Premium steak and seafood are having a moment. Chef Matty Matheson is the Toronto culinary superstar behind Prime Seafood Palace (944 Queen St. West, primeseafoodpalace.ca) set in a bespoke white maple and brass dining room, designed by Omar Gandhi Architects. Local is the mantra for the frequently changing ingredients: Ontario-sourced beef, Atlantic seafood and produce from the chef’s farm. Even the hardwood used in cooking comes from provincial farms. The upmarket surf-and-turf says it all: halibut, topped with trout roe and beurre blanc paired with an eight-ounce A5 wagyu.

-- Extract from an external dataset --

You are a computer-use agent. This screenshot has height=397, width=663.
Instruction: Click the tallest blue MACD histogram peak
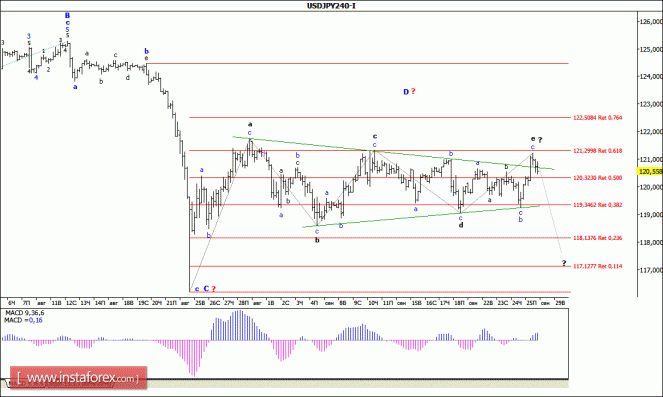click(239, 326)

Impeccable seafood and dry-aged beef are the focus at Black+Blue Toronto (130 King St. West, blackandbluesteakhouse.ca) a King St. West newcomer with Vancouver roots. This grand steakhouse, which opened in April, is an outpost of Vancouver’s Glowbal Restaurant Group. A glass-walled meat locker lined with bricks of Himalayan salt is visible to all in the two-level, contemporary-styled dining room.
The raw bar offers Canadian and Japanese seafood and shellfish specialties, from oysters to king crab to sashimi. Caesar salad is prepared tableside as are the decadent dessert crepes. It’s a 10-minute walk to Financial District restaurant from the TIFF Lightbox; the daily happy hour from 2:30-5 p.m should entice festivalgoers.
For light bites and a room with a view, Evangeline (51 Camden St., 14th floor, evangelinetoronto.com), the Ace Hotel Toronto’s rooftop lounge, is open from the afternoon to late at night. The appealing small plates are from chef Patrick Kriss, of the Michelin-cited Alder on the hotel’s ground floor. The selection ranges from a chef’s pick cheese board to churros. Fireplaces bookend the clubby interior; take in expansive downtown Toronto skyline views from the terrace. The name Evangeline salutes Canada’s first feature, a 1914 silent era drama.
Festival patrons can experience Toronto’s globally minded dining scene at the TIFF Bell Lightbox with the new Varda, named for French filmmaker Agnes Varda. The bar-cafe is a glam re-imaging of the third-floor members’ lounge. There’s espresso by DeMello Coffee and a polished contemporary look by DesignAgency. Feasting and festivalgoing are a dynamic pairing in Toronto.